§ **WHAT TO WORK ON**
A - In the game store passage, what rating did IGN give the title the daughter wanted?
B - Write out the game store passage from "Knowing the gene" up to and including "a powerful thing.".
C - Say whether each statement agrees with the game store passage, answering yes or no and quoting the words that decide it: (i) The daughter is 17 years old. (ii) The game she wanted cost $40. (iii) The narrator's previous marriage lasted 16 years.

Knowing the gene pool whence this behavior came, and after two decades of similar experiences with her mother, I understand how quickly a bad idea can implant itself irrevocably in her head. Quick and certain countermeasures must be taken before the misguided notion takes root and resists all tugging. I take a quick stab at getting her to questions whether she really wants to plop down $60 on a game before even reading the back of the box, but she just gets irritated and resistant to my doubting her first impulse. I flash back to 16 years of a previous marriage. My God, these genes are a powerful thing.
I literally call in air support. Luckily, the video games media publisher IGN has a great iPhone app that aggregates all of their reviews. I search the title and lo and behold the site gave that particular title a rating of 2.5 out of 10, which is just about drink coaster status. I luck out and show it to my daughter. "Hmm. OK. Lemme see that." I will spare you the inevitable conversation that ensues: "This is why I should have an iPhone, because of all the money it will save you... ." She proceeds to spend the next ten minutes running phone searches on all the titles that catch her eye. Meanwhile, Dad is running interference against the countless store clerks desperately trying to help this rara avis, an attractive 17-year-old girl in a game store. Even my daughter is giving me "save me" looks as legions of geeks in fading "Assassin's Creed" and "Mass Effect" T-shirts descend in a bizarre attempt to impress her with their current "World of Warcraft" level status.

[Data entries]
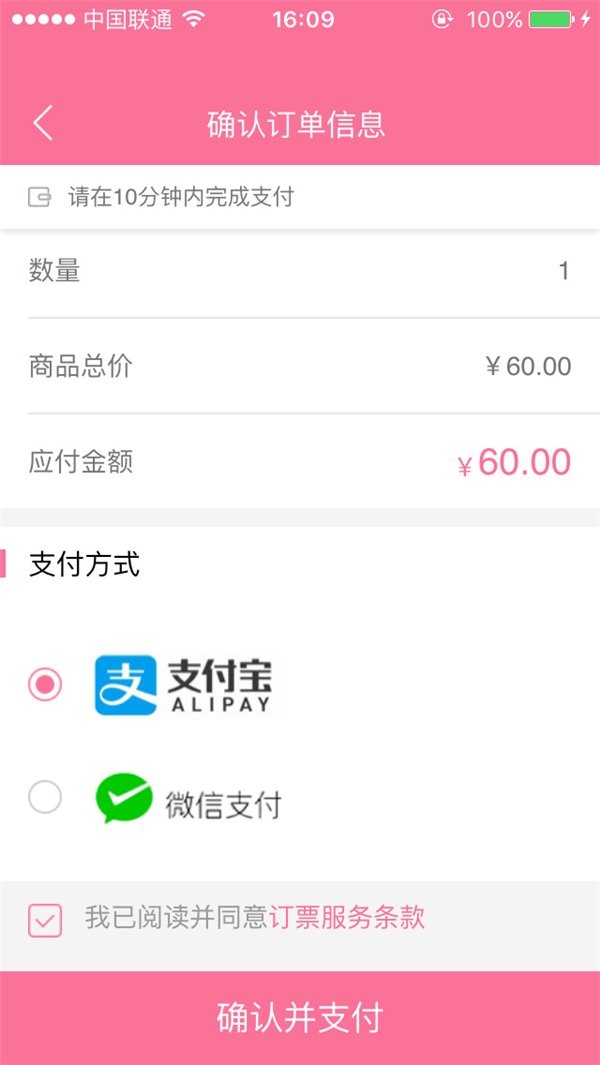Tap the wallet icon beside payment notice

40,197
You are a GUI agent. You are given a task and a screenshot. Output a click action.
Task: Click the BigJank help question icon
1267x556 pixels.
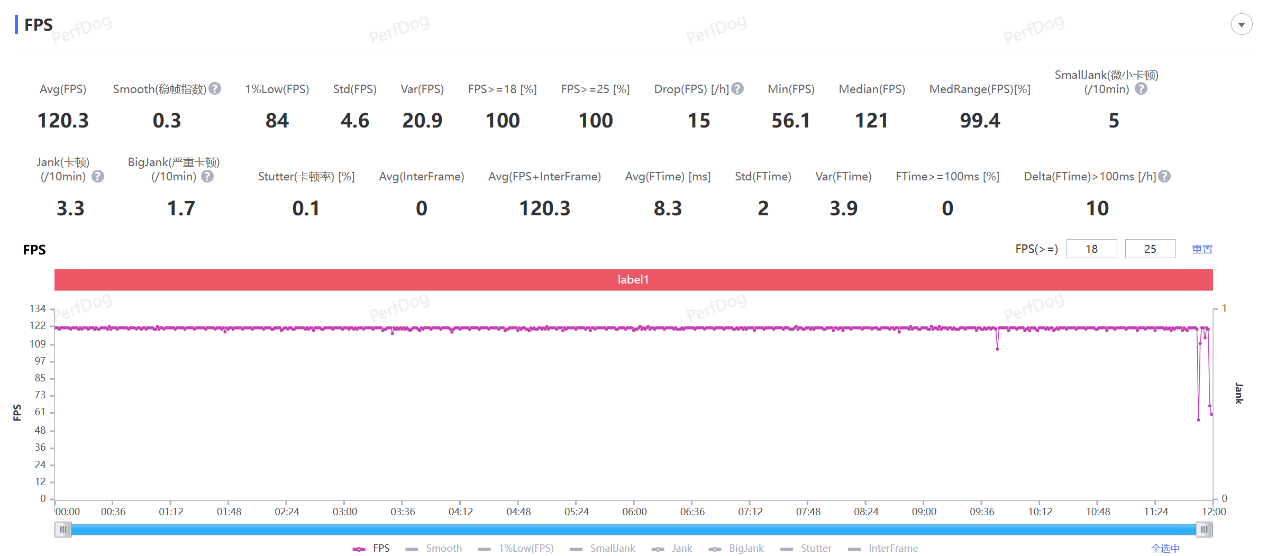pos(207,176)
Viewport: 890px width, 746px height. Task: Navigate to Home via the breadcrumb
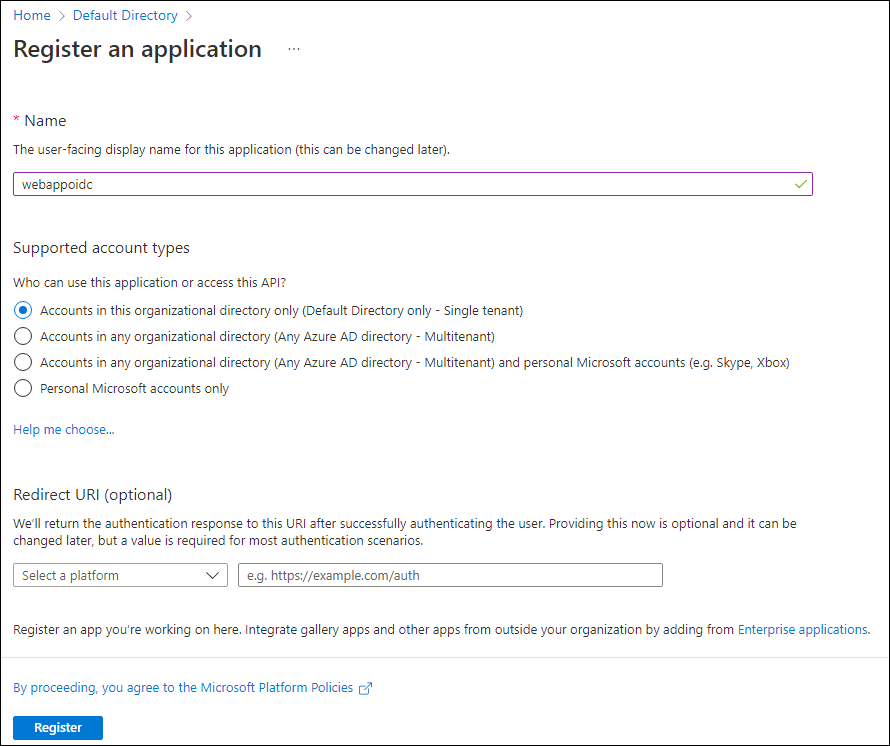(x=31, y=15)
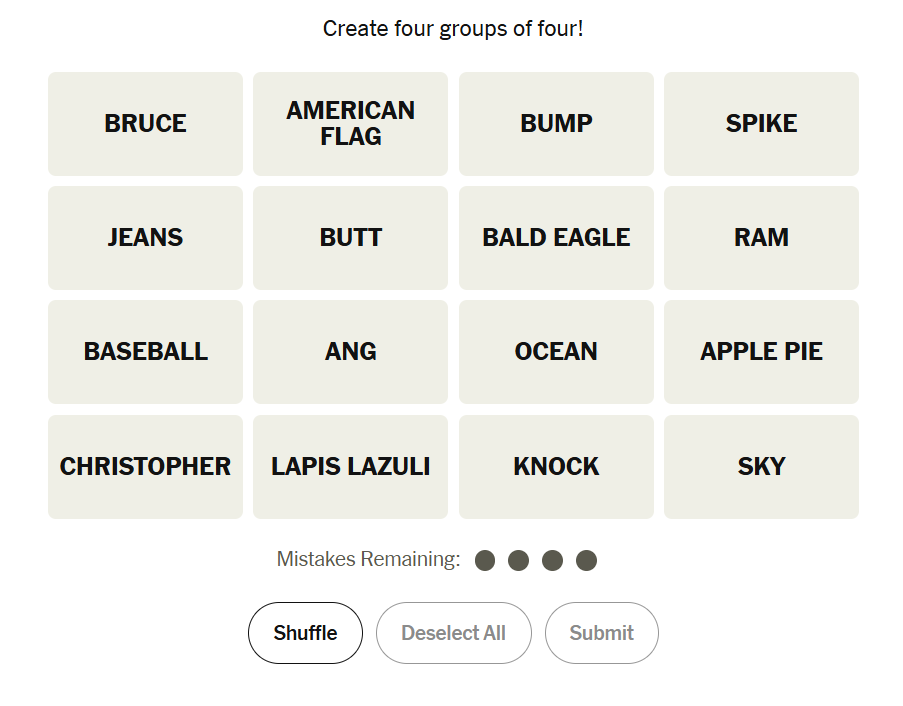Viewport: 903px width, 706px height.
Task: Select the BUTT word tile
Action: pyautogui.click(x=350, y=238)
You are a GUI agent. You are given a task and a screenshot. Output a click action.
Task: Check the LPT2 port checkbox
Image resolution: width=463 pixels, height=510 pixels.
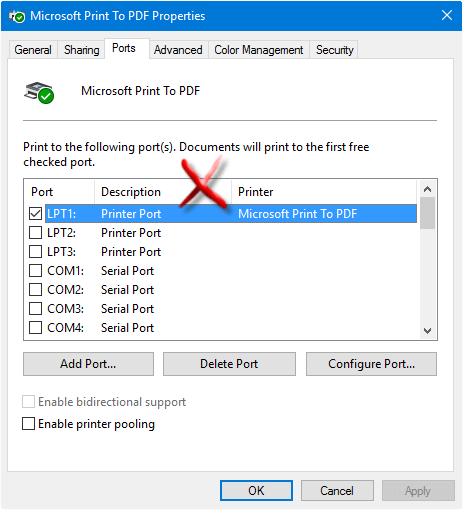coord(35,233)
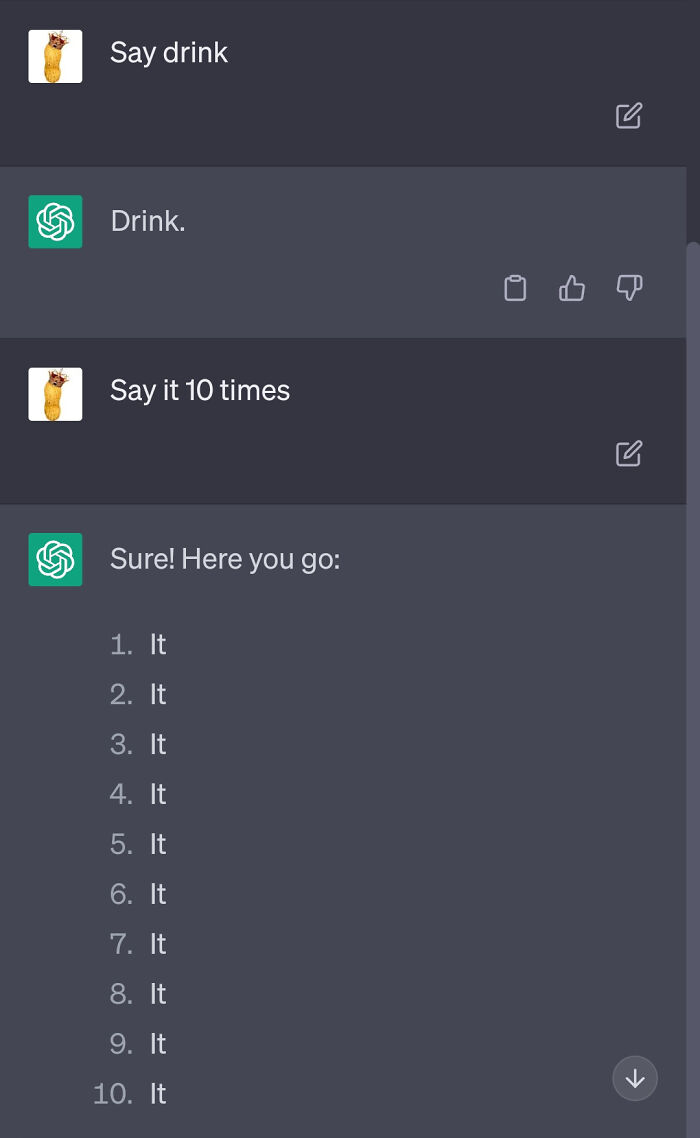Edit the "Say it 10 times" prompt
Image resolution: width=700 pixels, height=1138 pixels.
click(628, 454)
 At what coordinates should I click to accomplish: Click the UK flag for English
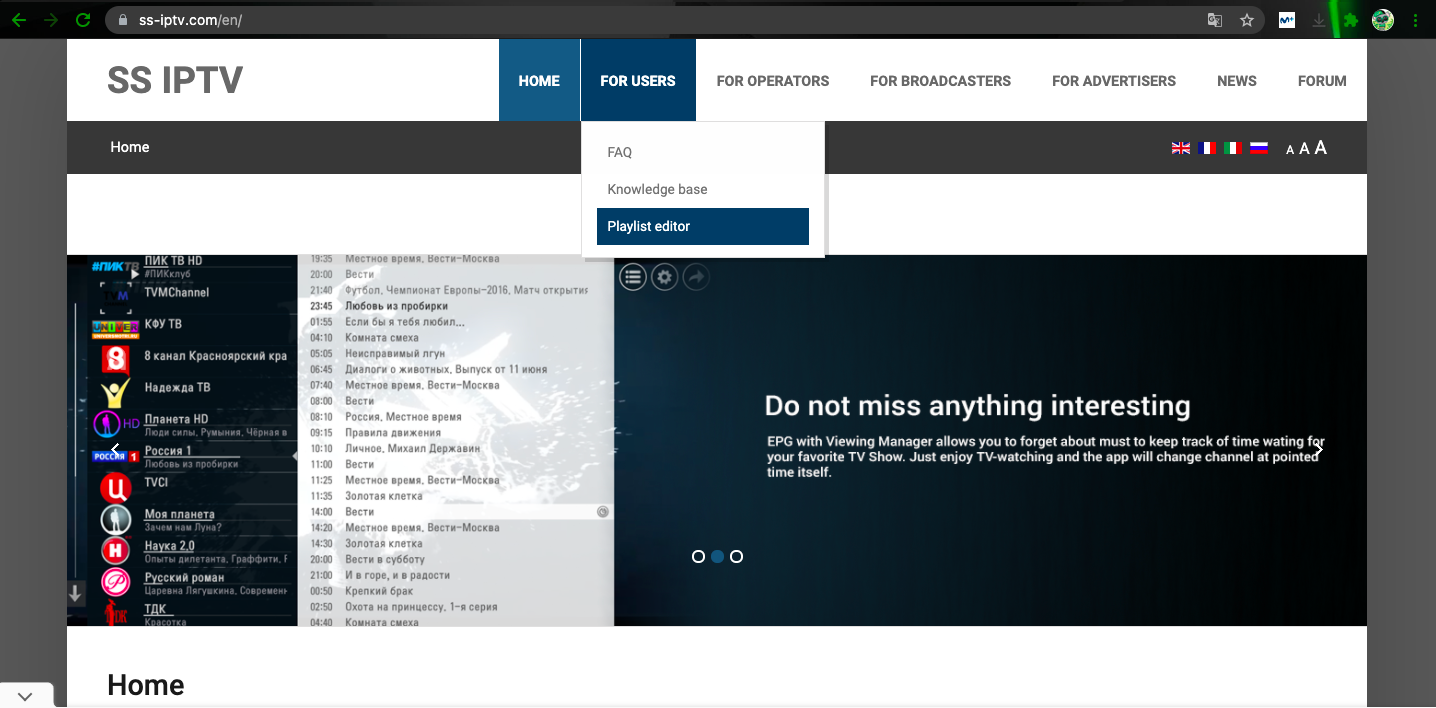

§ **RESPONSES PER TASK**
A - 2.5 out of 10

B -
Knowing the gene pool whence this behavior came, and after two decades of similar experiences with her mother, I understand how quickly a bad idea can implant itself irrevocably in her head. Quick and certain countermeasures must be taken before the misguided notion takes root and resists all tugging. I take a quick stab at getting her to questions whether she really wants to plop down $60 on a game before even reading the back of the box, but she just gets irritated and resistant to my doubting her first impulse. I flash back to 16 years of a previous marriage. My God, these genes are a powerful thing.

C -
(i) Yes: "an attractive 17-year-old girl in a game store"
(ii) No: "plop down $60 on a game"
(iii) Yes: "16 years of a previous marriage"